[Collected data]
- - - -

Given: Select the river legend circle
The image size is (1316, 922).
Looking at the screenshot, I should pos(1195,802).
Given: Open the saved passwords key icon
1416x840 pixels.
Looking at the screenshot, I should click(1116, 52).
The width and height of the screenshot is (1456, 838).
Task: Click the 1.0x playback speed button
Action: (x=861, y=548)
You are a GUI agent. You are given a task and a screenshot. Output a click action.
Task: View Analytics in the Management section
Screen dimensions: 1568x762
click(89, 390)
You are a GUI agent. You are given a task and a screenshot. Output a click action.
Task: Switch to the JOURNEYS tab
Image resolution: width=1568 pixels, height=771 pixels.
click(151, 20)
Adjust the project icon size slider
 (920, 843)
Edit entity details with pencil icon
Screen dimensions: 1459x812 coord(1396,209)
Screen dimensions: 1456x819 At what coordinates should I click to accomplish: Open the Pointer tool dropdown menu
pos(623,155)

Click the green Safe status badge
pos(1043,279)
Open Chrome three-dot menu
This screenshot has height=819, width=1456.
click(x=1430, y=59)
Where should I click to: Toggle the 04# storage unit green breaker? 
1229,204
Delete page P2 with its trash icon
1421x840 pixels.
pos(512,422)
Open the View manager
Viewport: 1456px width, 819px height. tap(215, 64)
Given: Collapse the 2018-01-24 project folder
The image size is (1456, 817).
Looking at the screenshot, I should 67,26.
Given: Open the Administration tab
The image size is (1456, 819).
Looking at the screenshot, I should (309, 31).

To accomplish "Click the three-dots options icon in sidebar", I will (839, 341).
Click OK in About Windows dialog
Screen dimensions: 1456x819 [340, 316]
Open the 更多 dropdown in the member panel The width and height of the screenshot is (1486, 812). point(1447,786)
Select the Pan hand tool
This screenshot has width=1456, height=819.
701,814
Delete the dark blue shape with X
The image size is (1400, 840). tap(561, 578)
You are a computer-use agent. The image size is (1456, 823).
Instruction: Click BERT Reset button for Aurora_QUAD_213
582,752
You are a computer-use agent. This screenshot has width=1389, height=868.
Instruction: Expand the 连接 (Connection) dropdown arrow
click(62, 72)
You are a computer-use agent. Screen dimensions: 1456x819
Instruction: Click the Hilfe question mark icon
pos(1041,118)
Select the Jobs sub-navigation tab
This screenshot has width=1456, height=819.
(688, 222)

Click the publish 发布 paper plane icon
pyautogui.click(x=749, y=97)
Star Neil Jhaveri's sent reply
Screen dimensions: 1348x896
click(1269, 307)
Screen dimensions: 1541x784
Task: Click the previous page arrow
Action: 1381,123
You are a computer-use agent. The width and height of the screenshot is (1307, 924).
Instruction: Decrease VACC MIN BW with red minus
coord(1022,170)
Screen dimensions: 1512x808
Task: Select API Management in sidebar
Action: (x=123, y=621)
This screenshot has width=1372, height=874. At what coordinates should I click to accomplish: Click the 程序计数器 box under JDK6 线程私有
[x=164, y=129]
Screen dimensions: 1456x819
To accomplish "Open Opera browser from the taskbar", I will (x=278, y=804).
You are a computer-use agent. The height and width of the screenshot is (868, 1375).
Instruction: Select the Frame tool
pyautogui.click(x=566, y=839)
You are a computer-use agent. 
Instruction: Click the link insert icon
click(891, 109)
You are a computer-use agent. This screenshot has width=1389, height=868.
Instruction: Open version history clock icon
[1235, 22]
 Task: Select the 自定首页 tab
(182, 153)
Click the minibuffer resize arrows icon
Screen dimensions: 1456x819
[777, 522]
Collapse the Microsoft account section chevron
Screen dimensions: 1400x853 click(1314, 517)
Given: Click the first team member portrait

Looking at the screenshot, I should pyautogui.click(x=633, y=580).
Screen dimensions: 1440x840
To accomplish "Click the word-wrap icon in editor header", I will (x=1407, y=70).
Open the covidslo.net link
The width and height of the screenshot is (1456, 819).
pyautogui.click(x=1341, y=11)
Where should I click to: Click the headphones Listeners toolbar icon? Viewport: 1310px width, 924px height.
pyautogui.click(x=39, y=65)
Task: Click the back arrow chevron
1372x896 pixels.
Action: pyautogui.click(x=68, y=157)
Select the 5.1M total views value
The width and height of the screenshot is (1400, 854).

- - - -

### [Task brief]
The records above are to be transcribed exactly, with nothing left out.

### [Solution to the exercise]
Given: Select the river legend circle
The image size is (1316, 922).
Looking at the screenshot, I should pos(1195,802).
Given: Open the saved passwords key icon
1416x840 pixels.
Looking at the screenshot, I should click(1116, 52).
The width and height of the screenshot is (1456, 838).
Task: Click the 1.0x playback speed button
Action: (x=861, y=548)
You are a GUI agent. You are given a task and a screenshot. Output a click action.
Task: View Analytics in the Management section
Screen dimensions: 1568x762
click(89, 390)
You are a GUI agent. You are given a task and a screenshot. Output a click action.
Task: Switch to the JOURNEYS tab
Image resolution: width=1568 pixels, height=771 pixels.
click(151, 20)
Adjust the project icon size slider
 (920, 843)
Edit entity details with pencil icon
Screen dimensions: 1459x812 coord(1396,209)
Screen dimensions: 1456x819 At what coordinates should I click to accomplish: Open the Pointer tool dropdown menu
pos(623,155)

Click the green Safe status badge
pos(1043,279)
Open Chrome three-dot menu
This screenshot has height=819, width=1456.
click(x=1430, y=59)
Where should I click to: Toggle the 04# storage unit green breaker? 
1229,204
Delete page P2 with its trash icon
1421x840 pixels.
pos(512,422)
Open the View manager
Viewport: 1456px width, 819px height. tap(215, 64)
Given: Collapse the 2018-01-24 project folder
The image size is (1456, 817).
Looking at the screenshot, I should 67,26.
Given: Open the Administration tab
The image size is (1456, 819).
Looking at the screenshot, I should (309, 31).

To accomplish "Click the three-dots options icon in sidebar", I will (839, 341).
Click OK in About Windows dialog
Screen dimensions: 1456x819 [340, 316]
Open the 更多 dropdown in the member panel The width and height of the screenshot is (1486, 812). point(1447,786)
Select the Pan hand tool
This screenshot has width=1456, height=819.
701,814
Delete the dark blue shape with X
The image size is (1400, 840). tap(561, 578)
You are a computer-use agent. The image size is (1456, 823).
Instruction: Click BERT Reset button for Aurora_QUAD_213
582,752
You are a computer-use agent. This screenshot has width=1389, height=868.
Instruction: Expand the 连接 (Connection) dropdown arrow
click(62, 72)
You are a computer-use agent. Screen dimensions: 1456x819
Instruction: Click the Hilfe question mark icon
pos(1041,118)
Select the Jobs sub-navigation tab
This screenshot has width=1456, height=819.
(688, 222)

Click the publish 发布 paper plane icon
pyautogui.click(x=749, y=97)
Star Neil Jhaveri's sent reply
Screen dimensions: 1348x896
click(1269, 307)
Screen dimensions: 1541x784
Task: Click the previous page arrow
Action: 1381,123
You are a computer-use agent. The width and height of the screenshot is (1307, 924).
Instruction: Decrease VACC MIN BW with red minus
coord(1022,170)
Screen dimensions: 1512x808
Task: Select API Management in sidebar
Action: (x=123, y=621)
This screenshot has width=1372, height=874. At what coordinates should I click to accomplish: Click the 程序计数器 box under JDK6 线程私有
[x=164, y=129]
Screen dimensions: 1456x819
To accomplish "Open Opera browser from the taskbar", I will (x=278, y=804).
You are a computer-use agent. The height and width of the screenshot is (868, 1375).
Instruction: Select the Frame tool
pyautogui.click(x=566, y=839)
You are a computer-use agent. 
Instruction: Click the link insert icon
click(891, 109)
You are a computer-use agent. This screenshot has width=1389, height=868.
Instruction: Open version history clock icon
[1235, 22]
 Task: Select the 自定首页 tab
(182, 153)
Click the minibuffer resize arrows icon
Screen dimensions: 1456x819
[777, 522]
Collapse the Microsoft account section chevron
Screen dimensions: 1400x853 click(1314, 517)
Given: Click the first team member portrait

Looking at the screenshot, I should pyautogui.click(x=633, y=580).
Screen dimensions: 1440x840
To accomplish "Click the word-wrap icon in editor header", I will (x=1407, y=70).
Open the covidslo.net link
The width and height of the screenshot is (1456, 819).
pyautogui.click(x=1341, y=11)
Where should I click to: Click the headphones Listeners toolbar icon? Viewport: 1310px width, 924px height.
pyautogui.click(x=39, y=65)
Task: Click the back arrow chevron
1372x896 pixels.
Action: pyautogui.click(x=68, y=157)
Select the 5.1M total views value
The width and height of the screenshot is (1400, 854).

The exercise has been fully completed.